[^99mTc]cFLFLF for Early Diagnosis and Therapeutic Evaluation in a Rat Model of Acute Osteomyelitis

Early diagnosis and therapeutic monitoring of acute osteomyelitis (AO) is challenging. Here, we use a polyethylene glycol (PEG)ylated chemotactic peptide cinnamoyl-F-(D)L-F-(D)L-F (cFLFLF) conjugated with hydrazinonicotinamide (HYNIC) and labeled with Tc-99m ([^99mTc]cFLFLF) to image AO in a rat model and to validate its efficacy in early diagnosis and therapeutic evaluation of AO.

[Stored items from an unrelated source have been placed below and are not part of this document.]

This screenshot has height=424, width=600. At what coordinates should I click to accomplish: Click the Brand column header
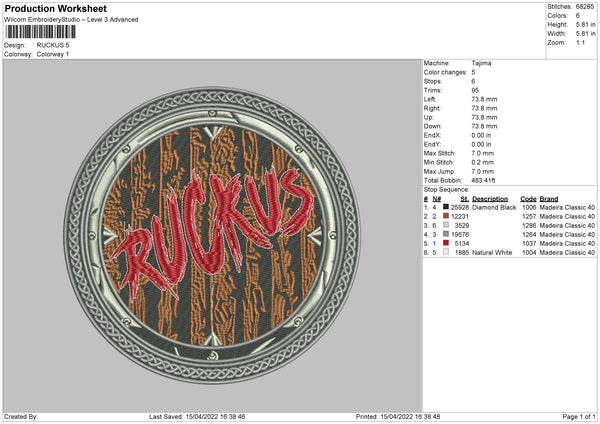coord(548,198)
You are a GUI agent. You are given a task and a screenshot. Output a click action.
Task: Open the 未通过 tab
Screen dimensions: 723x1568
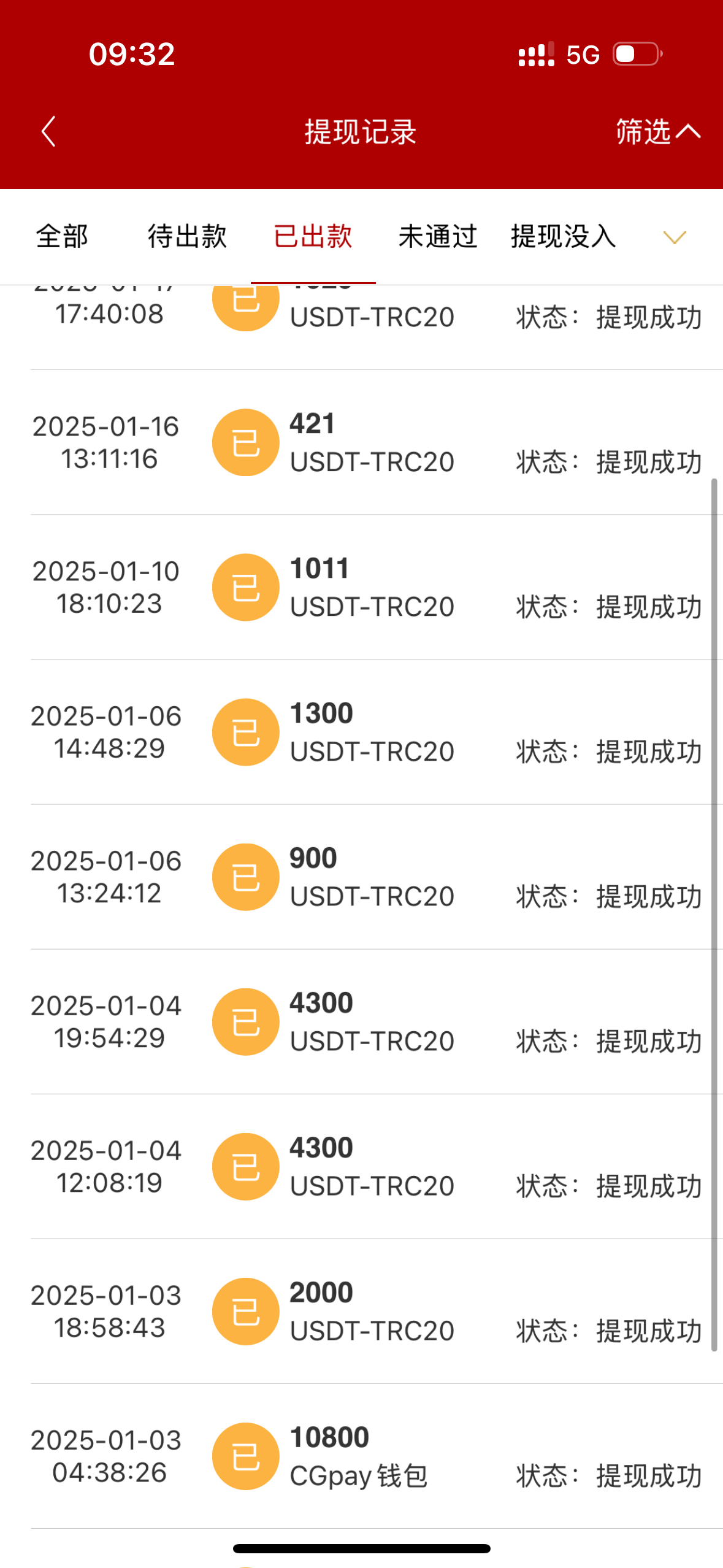(438, 237)
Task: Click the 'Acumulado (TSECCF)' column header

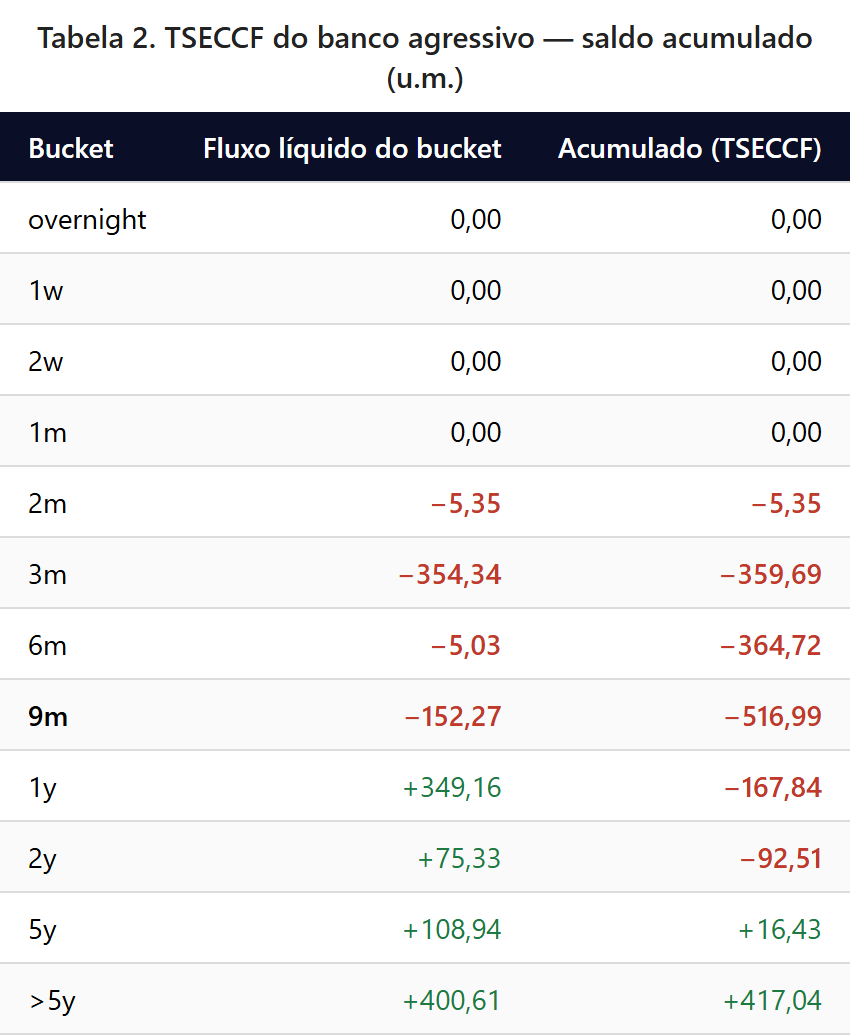Action: (x=689, y=149)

Forty rats were divided into eight groups of five each. Groups A, B, C, G, and H were AO models, and D, E, and F were sham controls. Groups A and D underwent [^99mTc]cFLFLF scintigraphy, groups B and E underwent [^99mTc]methylene diphosphonate ([^99mTc]MDP) bone scan, and groups C and F underwent 2-deoxy-2-[¹⁸F]fluoro-d-glucose ([¹⁸F]FDG) positron emission tomography (PET)/computed tomography (CT) scan. [^99mTc]cFLFLF biodistribution was assessed in group G. The response to antibiotic therapy was evaluated using [^99mTc]cFLFLF scintigraphy in group H. Conventional radiographs were obtained following scintigraphy. Ratios of infected or sham-operated tibia to the opposite tibia (T/B) were calculated. Immediately after the imaging studies, infected tibias were excised and underwent histopathological analysis and immunohistochemistry staining.

AO was present in all rats of groups A, B, C, G, and H. Total histological scores were not significantly different among groups A, B, and C (F = 0.34, p = 0.71). The biodistribution results revealed significant uptake and excellent retention of [^99mTc]cFLFLF in the infected tibia. [^99mTc]cFLFLF scintigraphy and [^99mTc]MDP bone scan both detected AO. The mean T/B ratio of [^99mTc]cFLFLF scintigraphy 1 h postinjection was 2.09-fold higher than that of [^99mTc]MDP bone scan (t = 13.81, p <0.001). The mean T/B ratio of [¹⁸F]FDG PET/CT scan was not significantly different from the control group F (t = 2.17, p = 0.062). [^99mTc]cFLFLF scintigraphy revealed a significant attenuation of inflammation in group H following a 3-week antibiotic treatment, which was verified by histopathological analysis and immunohistochemistry staining.

Our results suggest that the specificity and image quality of [^99mTc]cFLFLF are superior to those of the [^99mTc]MDP and [¹⁸F]DFG imaging probes currently used for early diagnosis of AO. Furthermore, [^99mTc]cFLFLF was able to effectively evaluate the therapeutic response to antibiotic treatment of AO. Our data suggest that [^99mTc]cFLFLF is a promising imaging agent for detection of infectious diseases.